Last week, Apple CEO and Auburn alumnus Tim Cook came to speak on diversity. In a special interview with The Plainsman he talked specifically about diversity at the University.
This week, the University condemned an alt-right white student union, mainly for its anti-semitic dialogue and a whites-only member policy.
On the first day in one of my classes this past semester, my professor asked everyone to stand up. She asked the class to arrange ourselves according to how we perceived a certain topic, rating our perceptions from one (strongly disagrees) to 10 (strongly agrees). The first statement was something along the lines of “Auburn University handles diversity very well.” Every white student stood somewhere in the range of seven to 10. The black students in the class (there were only two) stood very close to one.

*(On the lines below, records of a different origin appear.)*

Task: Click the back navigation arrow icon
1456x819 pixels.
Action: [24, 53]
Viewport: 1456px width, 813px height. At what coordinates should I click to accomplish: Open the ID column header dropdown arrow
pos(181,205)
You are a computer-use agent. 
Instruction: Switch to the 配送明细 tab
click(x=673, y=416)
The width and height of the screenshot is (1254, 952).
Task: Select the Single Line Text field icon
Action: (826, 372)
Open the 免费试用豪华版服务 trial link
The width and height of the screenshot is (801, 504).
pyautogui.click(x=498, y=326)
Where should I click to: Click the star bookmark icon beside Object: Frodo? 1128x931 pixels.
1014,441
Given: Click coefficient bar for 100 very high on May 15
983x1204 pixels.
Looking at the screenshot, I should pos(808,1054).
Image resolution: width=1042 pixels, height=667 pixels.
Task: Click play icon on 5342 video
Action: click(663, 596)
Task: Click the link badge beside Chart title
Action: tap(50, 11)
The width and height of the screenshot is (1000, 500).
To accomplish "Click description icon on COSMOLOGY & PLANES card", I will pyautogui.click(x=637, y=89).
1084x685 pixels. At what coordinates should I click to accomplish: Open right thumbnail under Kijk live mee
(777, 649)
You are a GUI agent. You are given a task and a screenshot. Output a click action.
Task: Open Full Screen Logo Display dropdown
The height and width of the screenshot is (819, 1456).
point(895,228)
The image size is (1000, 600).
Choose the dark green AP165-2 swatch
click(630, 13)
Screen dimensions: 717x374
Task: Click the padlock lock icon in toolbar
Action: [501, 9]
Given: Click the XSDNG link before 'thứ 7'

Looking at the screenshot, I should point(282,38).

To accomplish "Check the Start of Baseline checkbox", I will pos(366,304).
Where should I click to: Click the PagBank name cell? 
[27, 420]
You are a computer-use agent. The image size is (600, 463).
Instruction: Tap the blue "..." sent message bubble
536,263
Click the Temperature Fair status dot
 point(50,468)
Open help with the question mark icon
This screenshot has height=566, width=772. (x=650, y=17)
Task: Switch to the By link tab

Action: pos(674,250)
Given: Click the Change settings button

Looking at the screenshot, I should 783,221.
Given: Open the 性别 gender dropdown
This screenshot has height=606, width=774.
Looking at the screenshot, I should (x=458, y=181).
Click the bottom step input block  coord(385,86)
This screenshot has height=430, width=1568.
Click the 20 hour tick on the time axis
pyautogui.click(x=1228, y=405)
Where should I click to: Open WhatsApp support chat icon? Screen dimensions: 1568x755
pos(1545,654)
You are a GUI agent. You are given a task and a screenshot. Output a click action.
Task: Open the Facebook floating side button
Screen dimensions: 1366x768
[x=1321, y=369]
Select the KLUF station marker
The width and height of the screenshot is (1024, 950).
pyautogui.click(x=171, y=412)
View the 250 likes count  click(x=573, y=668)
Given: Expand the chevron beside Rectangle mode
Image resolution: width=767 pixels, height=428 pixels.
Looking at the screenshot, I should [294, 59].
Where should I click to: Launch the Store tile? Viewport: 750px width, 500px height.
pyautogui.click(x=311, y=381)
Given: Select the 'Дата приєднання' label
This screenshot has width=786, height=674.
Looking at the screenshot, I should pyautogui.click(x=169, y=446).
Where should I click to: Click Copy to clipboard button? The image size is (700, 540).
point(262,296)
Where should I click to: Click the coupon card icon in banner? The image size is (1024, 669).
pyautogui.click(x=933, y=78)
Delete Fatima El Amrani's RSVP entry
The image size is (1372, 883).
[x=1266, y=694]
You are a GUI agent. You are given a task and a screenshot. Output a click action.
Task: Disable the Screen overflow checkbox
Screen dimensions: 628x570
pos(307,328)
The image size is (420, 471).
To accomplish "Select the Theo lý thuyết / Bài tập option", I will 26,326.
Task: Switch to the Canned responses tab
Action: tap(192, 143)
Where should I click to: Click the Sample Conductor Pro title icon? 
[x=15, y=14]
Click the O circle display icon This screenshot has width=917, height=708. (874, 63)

According to the fall 2016 enrollment statistics, about 14 percent of Auburn’s total enrolled student body are minorities. Less than 7 percent of the student body is African-American.
I have had more than one student tell me they do not believe that mixed-race couples should “be a thing.” But, it’s okay for them to say that because they have a black friend.
It does not seem to be a coincidence that the enrollment of minorities at Auburn is so low.
There are efforts being made to include students on campus. There are offices dedicated to diversity and events on campus where they invite speakers from around the globe to talk about international problems. But the problem does not begin at international diversity. It starts with the racial divide and racial tensions clearly prevalent on campus. Even in 2017.
The University is not lacking in resources or effort in trying to increase diversity across campus. I think the University is simply ignoring, or ignorant of, the underlying problem. There is still a largely backward mindset held by some students, students who are undermining the progression and efforts being done by the University to promote diversity.
When a planned protest sparked after President Donald Trump’s immigration ban to show solidarity across cultures, genders and ethnicities, a counter protest began almost instantaneously. The counter protest almost doubled the size of the original protest and was entirely unplanned.
I would like to believe that these people are ignorant of the implications of their actions, that they do not understand what it means to undermine an already disadvantaged group of people. I would like to believe that these students do not understand that they are perpetuating a cycle of institutional racism and sexism.
John Knox, president of 1901 Alabama Constitution Convention said, “But if we would have white supremacy, we must establish it by law.” The Constitution Knox helped write, which is still in effect in Alabama today, albeit it with more than 900 amendments, supplies the basis for Alabama’s public school funding — property taxes. A tax policy which inherently inhibits poor, rural residents of Alabama from receiving a high-quality education. Which predominantly affects poor black communities in Alabama.
Action must be taken by the University to educate its students, to rid the University of a mindset so ingrained in Alabama it is written into its constitution. The actions of those working to increase diversity on campus should not be prevented by the actions of those working to prevent inclusion.